The central dispute centers on whether to include a "duty of care" provision that would legally require social media platforms to exercise reasonable care to prevent harms to minors, including suicide, substance use disorders and sexual exploitation. The Senate version includes this language; the House version does not.

What the Left Is Saying

Sen. Richard Blumenthal (D-Conn.), a co-author of KOSA alongside Sen. Marsha Blackburn (R-Tenn.), said at an event marking Social Media Harm Victims Remembrance Day that removing duty of care is unacceptable to Senate negotiators. "If my colleagues are serious, they're going to reject laws that eliminate the duty of care," Blumenthal said. "Nothing complicated about the duty of care... if you make a defective toaster and it blows up in someone's home, they're liable."

The Connecticut Democrat expressed skepticism about broader package negotiations involving AI preemption language, saying he is concerned about maintaining KOSA's integrity as a protection system for children online.

Progressive tech watchdog groups echoed these concerns. The grassroots organization Parents Rise issued a statement saying: "We have been very clear that we will not accept any kids' online safety bill without a duty of care, or one that offers Big Tech an escape hatch from existing state laws."

Blumenthal has previously opposed proposals for a moratorium on state AI regulation, stating at the time that "states have been on the frontline against election deepfakes and other AI abuses."

What the Right Is Saying

Sen. Marsha Blackburn (R-Tenn.), the Republican co-author of KOSA, has made clear that duty of care is a nonstarter without Senate approval. Her office did not immediately respond to requests for comment, but she has consistently supported the provision in negotiations.

House Republicans who backed the KIDS Act argued the package strikes necessary balances on free speech concerns that previously blocked previous attempts to advance KOSA through the House. Rep. Brett Guthrie (R-Ky.), chair of the Energy and Commerce Committee, noted the compromise nature of the legislation.

Sen. Ted Cruz (R-Texas), chair of the Senate Committee on Commerce, Science and Transportation, told reporters at the Capitol that he expects the Senate version of KOSA will be on the next committee markup on kids safety. "Those negotiations are ongoing," he said.

Jon Schweppe, a senior adviser at Americans Principles Project and former senior adviser at the Federal Trade Commission until earlier this year, said House passage represents progress but acknowledged Senate dynamics may differ. "You get something out of chamber there, Senate politics are going to be what they are," he said.

What the Numbers Show

KOSA has been introduced four times in as many years without becoming law. The bill passed the Senate easily in 2024 with bipartisan support, but House Republicans blocked it from reaching the floor over concerns about censorship and freedom of speech.

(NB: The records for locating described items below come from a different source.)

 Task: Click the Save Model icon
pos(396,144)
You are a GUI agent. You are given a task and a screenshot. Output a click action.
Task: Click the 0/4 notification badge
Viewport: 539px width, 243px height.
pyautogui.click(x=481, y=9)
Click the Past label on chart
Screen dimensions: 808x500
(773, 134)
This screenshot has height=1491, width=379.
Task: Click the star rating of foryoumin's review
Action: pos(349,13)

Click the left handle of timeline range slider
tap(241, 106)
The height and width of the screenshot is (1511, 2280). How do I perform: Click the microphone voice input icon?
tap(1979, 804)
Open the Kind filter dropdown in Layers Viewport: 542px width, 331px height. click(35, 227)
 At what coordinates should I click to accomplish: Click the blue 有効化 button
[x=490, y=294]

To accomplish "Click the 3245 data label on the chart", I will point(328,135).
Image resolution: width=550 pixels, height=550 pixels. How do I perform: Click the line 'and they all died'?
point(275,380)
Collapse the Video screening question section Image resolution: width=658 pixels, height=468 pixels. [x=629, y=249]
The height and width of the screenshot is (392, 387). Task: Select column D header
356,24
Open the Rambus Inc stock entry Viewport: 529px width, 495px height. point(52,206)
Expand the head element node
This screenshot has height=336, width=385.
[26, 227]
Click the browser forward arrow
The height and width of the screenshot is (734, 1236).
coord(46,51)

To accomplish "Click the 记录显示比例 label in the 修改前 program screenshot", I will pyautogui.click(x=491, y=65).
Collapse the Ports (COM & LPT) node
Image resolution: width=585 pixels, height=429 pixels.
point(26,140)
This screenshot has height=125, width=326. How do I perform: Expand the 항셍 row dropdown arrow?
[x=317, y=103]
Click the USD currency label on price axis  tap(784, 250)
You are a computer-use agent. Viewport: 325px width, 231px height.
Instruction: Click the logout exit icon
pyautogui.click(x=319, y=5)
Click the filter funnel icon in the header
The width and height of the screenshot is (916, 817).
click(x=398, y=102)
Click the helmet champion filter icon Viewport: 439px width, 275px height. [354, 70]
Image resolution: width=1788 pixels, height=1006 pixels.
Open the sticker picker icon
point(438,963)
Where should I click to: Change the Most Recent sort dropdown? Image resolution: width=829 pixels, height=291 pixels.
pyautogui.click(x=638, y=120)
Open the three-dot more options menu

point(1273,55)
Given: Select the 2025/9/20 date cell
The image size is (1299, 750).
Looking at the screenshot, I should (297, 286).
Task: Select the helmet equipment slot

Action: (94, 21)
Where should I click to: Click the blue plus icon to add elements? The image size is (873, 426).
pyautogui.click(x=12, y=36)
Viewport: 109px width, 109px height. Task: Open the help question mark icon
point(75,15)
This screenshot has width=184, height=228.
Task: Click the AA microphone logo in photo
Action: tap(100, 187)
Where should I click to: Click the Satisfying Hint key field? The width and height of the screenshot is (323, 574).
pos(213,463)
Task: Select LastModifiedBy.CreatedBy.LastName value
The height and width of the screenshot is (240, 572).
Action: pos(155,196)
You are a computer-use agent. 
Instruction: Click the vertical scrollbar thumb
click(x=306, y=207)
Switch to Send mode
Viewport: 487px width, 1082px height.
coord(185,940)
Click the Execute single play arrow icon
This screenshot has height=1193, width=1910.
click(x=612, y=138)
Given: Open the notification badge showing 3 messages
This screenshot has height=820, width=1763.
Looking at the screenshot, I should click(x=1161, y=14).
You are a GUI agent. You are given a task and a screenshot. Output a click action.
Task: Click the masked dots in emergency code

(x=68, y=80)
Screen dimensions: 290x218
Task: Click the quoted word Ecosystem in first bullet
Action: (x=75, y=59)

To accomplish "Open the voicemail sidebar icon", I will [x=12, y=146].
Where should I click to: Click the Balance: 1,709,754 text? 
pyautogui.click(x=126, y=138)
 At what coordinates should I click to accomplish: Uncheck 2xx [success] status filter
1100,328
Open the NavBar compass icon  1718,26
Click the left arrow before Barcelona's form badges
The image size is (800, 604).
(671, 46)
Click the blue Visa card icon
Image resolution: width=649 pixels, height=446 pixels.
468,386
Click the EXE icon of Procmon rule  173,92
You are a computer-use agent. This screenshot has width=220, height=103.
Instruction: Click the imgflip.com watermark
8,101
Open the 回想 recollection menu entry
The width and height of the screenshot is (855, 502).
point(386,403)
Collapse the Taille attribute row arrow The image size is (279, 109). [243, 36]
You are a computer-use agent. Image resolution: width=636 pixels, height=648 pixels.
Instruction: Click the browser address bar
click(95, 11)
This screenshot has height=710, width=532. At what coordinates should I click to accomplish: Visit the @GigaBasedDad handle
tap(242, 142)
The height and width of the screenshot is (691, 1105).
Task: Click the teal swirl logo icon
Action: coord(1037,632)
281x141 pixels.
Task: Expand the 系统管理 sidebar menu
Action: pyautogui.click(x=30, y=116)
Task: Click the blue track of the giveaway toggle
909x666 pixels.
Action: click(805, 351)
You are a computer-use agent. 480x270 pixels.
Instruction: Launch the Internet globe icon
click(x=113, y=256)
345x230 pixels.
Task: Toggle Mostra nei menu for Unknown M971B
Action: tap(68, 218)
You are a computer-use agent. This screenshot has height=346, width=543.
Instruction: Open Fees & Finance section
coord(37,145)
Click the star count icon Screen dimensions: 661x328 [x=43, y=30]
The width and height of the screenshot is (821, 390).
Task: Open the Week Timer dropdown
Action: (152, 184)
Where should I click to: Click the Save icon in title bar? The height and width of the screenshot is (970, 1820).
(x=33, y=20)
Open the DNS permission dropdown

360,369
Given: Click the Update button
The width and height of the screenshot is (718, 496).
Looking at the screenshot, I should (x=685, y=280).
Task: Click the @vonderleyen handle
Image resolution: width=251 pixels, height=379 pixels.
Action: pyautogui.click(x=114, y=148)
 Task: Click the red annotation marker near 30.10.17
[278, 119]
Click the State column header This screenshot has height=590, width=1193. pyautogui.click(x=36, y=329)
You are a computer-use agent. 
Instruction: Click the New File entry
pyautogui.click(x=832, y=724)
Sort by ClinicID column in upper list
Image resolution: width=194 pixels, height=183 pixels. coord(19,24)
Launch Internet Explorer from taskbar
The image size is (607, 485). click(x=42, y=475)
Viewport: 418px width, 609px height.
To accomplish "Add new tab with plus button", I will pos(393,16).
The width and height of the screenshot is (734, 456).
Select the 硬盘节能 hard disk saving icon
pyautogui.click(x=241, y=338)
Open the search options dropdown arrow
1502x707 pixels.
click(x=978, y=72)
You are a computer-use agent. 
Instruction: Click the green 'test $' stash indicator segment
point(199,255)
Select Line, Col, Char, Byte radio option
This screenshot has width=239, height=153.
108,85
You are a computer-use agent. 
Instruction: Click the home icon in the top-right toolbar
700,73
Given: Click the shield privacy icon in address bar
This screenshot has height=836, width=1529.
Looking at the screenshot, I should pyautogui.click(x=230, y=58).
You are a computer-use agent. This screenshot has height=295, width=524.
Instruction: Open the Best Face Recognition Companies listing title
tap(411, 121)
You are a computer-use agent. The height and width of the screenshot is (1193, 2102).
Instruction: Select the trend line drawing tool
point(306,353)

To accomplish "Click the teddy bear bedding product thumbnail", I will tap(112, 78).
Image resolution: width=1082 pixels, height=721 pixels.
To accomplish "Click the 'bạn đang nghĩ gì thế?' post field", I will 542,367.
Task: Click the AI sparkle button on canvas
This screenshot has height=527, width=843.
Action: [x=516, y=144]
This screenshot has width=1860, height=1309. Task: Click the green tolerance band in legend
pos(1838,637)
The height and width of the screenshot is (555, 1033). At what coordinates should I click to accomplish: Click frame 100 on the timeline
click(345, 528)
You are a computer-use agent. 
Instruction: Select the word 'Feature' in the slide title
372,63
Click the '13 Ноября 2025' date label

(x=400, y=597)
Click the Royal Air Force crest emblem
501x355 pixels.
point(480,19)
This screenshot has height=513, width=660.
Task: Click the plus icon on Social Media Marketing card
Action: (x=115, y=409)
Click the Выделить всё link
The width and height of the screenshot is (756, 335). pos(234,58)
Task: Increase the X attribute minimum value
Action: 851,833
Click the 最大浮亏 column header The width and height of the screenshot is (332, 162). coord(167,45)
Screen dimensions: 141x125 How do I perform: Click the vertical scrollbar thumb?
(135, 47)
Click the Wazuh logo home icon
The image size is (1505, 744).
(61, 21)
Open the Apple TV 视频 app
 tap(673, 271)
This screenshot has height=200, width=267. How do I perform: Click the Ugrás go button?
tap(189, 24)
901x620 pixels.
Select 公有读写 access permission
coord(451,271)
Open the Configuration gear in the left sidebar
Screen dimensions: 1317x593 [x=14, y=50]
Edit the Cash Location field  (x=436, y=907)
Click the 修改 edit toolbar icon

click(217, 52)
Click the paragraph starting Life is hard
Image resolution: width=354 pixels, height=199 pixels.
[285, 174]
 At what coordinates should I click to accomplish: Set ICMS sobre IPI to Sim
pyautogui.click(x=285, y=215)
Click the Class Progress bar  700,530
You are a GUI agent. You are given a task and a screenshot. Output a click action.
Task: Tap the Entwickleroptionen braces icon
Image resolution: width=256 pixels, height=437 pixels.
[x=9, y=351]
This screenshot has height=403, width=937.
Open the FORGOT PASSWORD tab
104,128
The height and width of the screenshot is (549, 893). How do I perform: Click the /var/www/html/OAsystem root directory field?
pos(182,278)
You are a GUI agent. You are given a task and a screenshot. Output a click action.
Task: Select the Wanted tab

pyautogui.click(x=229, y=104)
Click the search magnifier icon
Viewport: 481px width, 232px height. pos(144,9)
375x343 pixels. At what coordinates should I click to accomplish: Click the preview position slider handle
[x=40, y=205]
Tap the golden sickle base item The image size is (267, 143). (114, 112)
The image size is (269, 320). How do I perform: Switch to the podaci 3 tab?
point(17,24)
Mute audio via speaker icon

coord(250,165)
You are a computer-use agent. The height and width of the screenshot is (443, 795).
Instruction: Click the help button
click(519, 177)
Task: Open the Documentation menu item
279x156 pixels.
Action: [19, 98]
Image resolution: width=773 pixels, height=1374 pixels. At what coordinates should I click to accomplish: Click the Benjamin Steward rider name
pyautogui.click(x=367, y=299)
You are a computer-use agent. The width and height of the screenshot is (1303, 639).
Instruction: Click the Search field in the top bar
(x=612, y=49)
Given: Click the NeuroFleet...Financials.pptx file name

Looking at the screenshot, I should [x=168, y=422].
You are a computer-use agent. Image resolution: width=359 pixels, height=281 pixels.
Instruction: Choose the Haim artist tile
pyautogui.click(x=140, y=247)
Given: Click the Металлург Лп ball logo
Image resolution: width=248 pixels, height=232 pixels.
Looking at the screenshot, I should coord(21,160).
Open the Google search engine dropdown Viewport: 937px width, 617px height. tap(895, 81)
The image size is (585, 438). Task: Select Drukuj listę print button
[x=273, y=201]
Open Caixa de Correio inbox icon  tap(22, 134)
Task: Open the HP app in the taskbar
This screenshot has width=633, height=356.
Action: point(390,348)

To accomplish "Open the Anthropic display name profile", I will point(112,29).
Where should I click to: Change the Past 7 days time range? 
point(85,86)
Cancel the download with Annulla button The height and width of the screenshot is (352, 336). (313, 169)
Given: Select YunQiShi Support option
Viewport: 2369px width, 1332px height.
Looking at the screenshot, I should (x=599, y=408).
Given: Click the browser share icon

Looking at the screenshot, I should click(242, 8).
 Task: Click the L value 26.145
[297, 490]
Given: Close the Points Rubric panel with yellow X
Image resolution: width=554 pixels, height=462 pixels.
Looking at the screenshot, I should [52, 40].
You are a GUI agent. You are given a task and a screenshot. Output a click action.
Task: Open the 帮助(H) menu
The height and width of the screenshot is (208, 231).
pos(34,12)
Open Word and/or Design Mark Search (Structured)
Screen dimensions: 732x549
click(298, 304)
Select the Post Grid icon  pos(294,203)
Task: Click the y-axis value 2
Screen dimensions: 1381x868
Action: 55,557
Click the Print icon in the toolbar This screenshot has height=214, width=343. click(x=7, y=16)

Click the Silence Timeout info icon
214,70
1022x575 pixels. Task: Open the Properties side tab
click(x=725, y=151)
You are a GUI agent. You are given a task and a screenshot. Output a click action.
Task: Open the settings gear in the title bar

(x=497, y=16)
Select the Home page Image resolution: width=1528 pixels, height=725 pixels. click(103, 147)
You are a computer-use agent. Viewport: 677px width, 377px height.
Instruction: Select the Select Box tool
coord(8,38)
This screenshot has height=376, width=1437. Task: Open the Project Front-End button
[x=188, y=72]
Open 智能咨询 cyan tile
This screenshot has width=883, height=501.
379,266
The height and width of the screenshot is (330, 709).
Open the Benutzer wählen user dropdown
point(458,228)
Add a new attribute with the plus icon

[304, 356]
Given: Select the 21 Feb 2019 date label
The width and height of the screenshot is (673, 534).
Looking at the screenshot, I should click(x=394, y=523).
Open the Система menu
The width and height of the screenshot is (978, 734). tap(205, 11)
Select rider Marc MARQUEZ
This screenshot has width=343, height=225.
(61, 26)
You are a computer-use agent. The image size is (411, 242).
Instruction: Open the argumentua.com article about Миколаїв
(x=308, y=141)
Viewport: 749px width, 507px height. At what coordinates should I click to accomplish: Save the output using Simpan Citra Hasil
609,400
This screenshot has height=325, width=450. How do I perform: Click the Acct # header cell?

The White House held two meetings this month with a handful of tech and policy organizations to discuss package negotiations that could include preemption language on state AI laws, according to two sources familiar with the discussions. Attendees included representatives from the Heritage Foundation, RAINN, Bull Moose Project, National Center on Sexual Exploitation, Digital Childhood Alliance, American Principles Project and America First Policy Institute.

The App Store Accountability Act, which would require age verification for access to app stores and parental consent for users under 18, is also being discussed as part of potential Senate negotiations. Blackburn's No Fakes Act, a bill protecting artists from AI impersonation, could be included in any final package.

The Bottom Line

The path forward for kids online safety legislation remains uncertain despite House passage. The fundamental disagreement over duty of care creates a significant hurdle that both chambers must resolve before any compromise reaches the president's desk. White House involvement suggests executive branch interest in seeing some form of legislation pass, but the scope of AI preemption language and whether it will satisfy all stakeholders remains unclear. Watch for upcoming Senate Commerce Committee markup discussions as an early indicator of whether negotiators can bridge the gap between chamber versions.